▶ _WORK TO COMPLETE_: Look through the records below for the line with "3888 (15, 2493)" and the line with "S'inscrire à la newsletter (353, 2385)", then return those lines and all lines between, exactly.

[Stored data entries]
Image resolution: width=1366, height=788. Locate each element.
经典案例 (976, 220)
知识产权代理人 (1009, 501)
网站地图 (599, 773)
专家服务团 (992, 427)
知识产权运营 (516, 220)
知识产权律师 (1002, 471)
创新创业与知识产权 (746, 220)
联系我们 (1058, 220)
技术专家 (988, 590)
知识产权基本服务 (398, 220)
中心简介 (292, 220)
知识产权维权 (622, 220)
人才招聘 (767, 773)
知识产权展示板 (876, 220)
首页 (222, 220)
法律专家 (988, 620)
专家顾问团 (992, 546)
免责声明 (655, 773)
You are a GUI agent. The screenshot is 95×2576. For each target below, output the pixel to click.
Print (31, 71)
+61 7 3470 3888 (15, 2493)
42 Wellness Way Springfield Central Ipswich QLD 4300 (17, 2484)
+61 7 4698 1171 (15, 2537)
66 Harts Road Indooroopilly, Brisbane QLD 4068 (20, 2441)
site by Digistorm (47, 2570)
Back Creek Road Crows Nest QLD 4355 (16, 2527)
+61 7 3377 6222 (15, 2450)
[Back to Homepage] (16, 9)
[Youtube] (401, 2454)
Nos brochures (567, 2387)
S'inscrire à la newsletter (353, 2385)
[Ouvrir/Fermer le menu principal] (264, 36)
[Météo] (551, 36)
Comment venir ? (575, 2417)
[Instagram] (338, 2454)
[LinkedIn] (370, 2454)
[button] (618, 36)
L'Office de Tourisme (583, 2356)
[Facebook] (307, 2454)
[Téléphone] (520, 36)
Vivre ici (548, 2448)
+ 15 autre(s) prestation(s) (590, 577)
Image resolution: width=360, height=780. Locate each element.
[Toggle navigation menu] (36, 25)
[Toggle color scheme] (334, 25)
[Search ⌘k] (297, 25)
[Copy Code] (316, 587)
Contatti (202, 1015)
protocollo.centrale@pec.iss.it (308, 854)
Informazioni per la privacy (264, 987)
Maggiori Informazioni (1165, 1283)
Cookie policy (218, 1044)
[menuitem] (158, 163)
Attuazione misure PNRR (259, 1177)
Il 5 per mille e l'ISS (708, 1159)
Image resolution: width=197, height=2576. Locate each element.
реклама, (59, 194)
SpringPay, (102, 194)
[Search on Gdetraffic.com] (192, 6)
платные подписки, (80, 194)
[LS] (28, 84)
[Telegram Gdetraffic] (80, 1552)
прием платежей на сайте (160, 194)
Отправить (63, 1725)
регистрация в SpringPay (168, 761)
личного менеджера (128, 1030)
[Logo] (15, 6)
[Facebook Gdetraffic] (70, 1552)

▶ _EXERCISE RESULT_:
+61 7 3470 3888 (15, 2493)
42 Wellness Way Springfield Central Ipswich QLD 4300 (17, 2484)
+61 7 4698 1171 (15, 2537)
66 Harts Road Indooroopilly, Brisbane QLD 4068 (20, 2441)
site by Digistorm (47, 2570)
Back Creek Road Crows Nest QLD 4355 (16, 2527)
+61 7 3377 6222 (15, 2450)
[Back to Homepage] (16, 9)
[Youtube] (401, 2454)
Nos brochures (567, 2387)
S'inscrire à la newsletter (353, 2385)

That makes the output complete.